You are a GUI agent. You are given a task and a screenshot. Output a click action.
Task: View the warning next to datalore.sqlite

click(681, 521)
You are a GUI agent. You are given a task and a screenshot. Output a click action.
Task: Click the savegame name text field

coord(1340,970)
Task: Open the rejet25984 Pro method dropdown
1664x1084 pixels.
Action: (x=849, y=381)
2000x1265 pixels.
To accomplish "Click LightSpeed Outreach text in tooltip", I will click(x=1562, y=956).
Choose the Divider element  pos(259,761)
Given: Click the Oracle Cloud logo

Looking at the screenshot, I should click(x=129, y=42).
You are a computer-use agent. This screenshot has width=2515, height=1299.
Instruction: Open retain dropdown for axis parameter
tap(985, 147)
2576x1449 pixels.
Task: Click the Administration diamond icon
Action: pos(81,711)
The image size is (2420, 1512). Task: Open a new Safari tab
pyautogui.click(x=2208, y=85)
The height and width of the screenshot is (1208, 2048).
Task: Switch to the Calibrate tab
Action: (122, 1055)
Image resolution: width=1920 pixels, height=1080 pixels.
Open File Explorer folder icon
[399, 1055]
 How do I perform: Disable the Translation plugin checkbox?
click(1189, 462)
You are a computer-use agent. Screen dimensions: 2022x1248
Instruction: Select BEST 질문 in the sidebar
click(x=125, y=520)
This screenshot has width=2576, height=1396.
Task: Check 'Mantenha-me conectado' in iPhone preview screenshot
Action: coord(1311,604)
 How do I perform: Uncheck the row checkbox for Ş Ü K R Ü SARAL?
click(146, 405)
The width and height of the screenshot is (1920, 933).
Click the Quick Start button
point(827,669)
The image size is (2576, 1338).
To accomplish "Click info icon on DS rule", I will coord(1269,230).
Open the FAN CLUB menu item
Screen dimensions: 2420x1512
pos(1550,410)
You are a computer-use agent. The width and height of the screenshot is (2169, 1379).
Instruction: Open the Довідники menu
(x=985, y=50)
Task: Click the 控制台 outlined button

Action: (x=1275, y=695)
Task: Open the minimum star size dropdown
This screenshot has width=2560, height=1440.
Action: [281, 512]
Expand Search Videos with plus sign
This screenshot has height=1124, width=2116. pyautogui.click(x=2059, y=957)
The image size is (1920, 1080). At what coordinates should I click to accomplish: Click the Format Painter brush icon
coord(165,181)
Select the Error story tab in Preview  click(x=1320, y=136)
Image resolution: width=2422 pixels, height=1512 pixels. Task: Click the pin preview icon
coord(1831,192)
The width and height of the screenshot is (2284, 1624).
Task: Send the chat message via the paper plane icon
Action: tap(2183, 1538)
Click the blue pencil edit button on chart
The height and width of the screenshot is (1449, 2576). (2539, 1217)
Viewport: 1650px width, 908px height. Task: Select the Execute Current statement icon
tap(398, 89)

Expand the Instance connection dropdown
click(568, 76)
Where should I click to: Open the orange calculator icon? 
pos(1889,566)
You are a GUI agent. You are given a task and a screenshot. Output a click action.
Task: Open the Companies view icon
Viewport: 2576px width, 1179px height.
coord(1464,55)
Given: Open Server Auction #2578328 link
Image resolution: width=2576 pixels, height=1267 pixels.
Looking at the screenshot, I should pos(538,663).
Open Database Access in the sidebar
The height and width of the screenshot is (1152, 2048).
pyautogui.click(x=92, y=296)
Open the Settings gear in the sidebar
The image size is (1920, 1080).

______________________________

§ **Task to complete**:
Give the entries again, every one of them exactly.

§ **Response area**:
You are a GUI agent. You are given a task and a screenshot. Output a click action.
Task: View the warning next to datalore.sqlite

click(681, 521)
You are a GUI agent. You are given a task and a screenshot. Output a click action.
Task: Click the savegame name text field

coord(1340,970)
Task: Open the rejet25984 Pro method dropdown
1664x1084 pixels.
Action: (x=849, y=381)
2000x1265 pixels.
To accomplish "Click LightSpeed Outreach text in tooltip", I will click(x=1562, y=956).
Choose the Divider element  pos(259,761)
Given: Click the Oracle Cloud logo

Looking at the screenshot, I should click(x=129, y=42).
You are a computer-use agent. This screenshot has width=2515, height=1299.
Instruction: Open retain dropdown for axis parameter
tap(985, 147)
2576x1449 pixels.
Task: Click the Administration diamond icon
Action: pos(81,711)
The image size is (2420, 1512). Task: Open a new Safari tab
pyautogui.click(x=2208, y=85)
The height and width of the screenshot is (1208, 2048).
Task: Switch to the Calibrate tab
Action: (122, 1055)
Image resolution: width=1920 pixels, height=1080 pixels.
Open File Explorer folder icon
[399, 1055]
 How do I perform: Disable the Translation plugin checkbox?
click(1189, 462)
You are a computer-use agent. Screen dimensions: 2022x1248
Instruction: Select BEST 질문 in the sidebar
click(x=125, y=520)
This screenshot has width=2576, height=1396.
Task: Check 'Mantenha-me conectado' in iPhone preview screenshot
Action: coord(1311,604)
 How do I perform: Uncheck the row checkbox for Ş Ü K R Ü SARAL?
click(146, 405)
The width and height of the screenshot is (1920, 933).
Click the Quick Start button
point(827,669)
The image size is (2576, 1338).
To accomplish "Click info icon on DS rule", I will coord(1269,230).
Open the FAN CLUB menu item
Screen dimensions: 2420x1512
pos(1550,410)
You are a computer-use agent. The width and height of the screenshot is (2169, 1379).
Instruction: Open the Довідники menu
(x=985, y=50)
Task: Click the 控制台 outlined button

Action: (x=1275, y=695)
Task: Open the minimum star size dropdown
This screenshot has width=2560, height=1440.
Action: [281, 512]
Expand Search Videos with plus sign
This screenshot has height=1124, width=2116. pyautogui.click(x=2059, y=957)
The image size is (1920, 1080). At what coordinates should I click to accomplish: Click the Format Painter brush icon
coord(165,181)
Select the Error story tab in Preview  click(x=1320, y=136)
Image resolution: width=2422 pixels, height=1512 pixels. Task: Click the pin preview icon
coord(1831,192)
The width and height of the screenshot is (2284, 1624).
Task: Send the chat message via the paper plane icon
Action: tap(2183, 1538)
Click the blue pencil edit button on chart
The height and width of the screenshot is (1449, 2576). (2539, 1217)
Viewport: 1650px width, 908px height. Task: Select the Execute Current statement icon
tap(398, 89)

Expand the Instance connection dropdown
click(568, 76)
Where should I click to: Open the orange calculator icon? 
pos(1889,566)
You are a GUI agent. You are given a task and a screenshot. Output a click action.
Task: Open the Companies view icon
Viewport: 2576px width, 1179px height.
coord(1464,55)
Given: Open Server Auction #2578328 link
Image resolution: width=2576 pixels, height=1267 pixels.
Looking at the screenshot, I should pos(538,663).
Open Database Access in the sidebar
The height and width of the screenshot is (1152, 2048).
pyautogui.click(x=92, y=296)
Open the Settings gear in the sidebar
The image size is (1920, 1080).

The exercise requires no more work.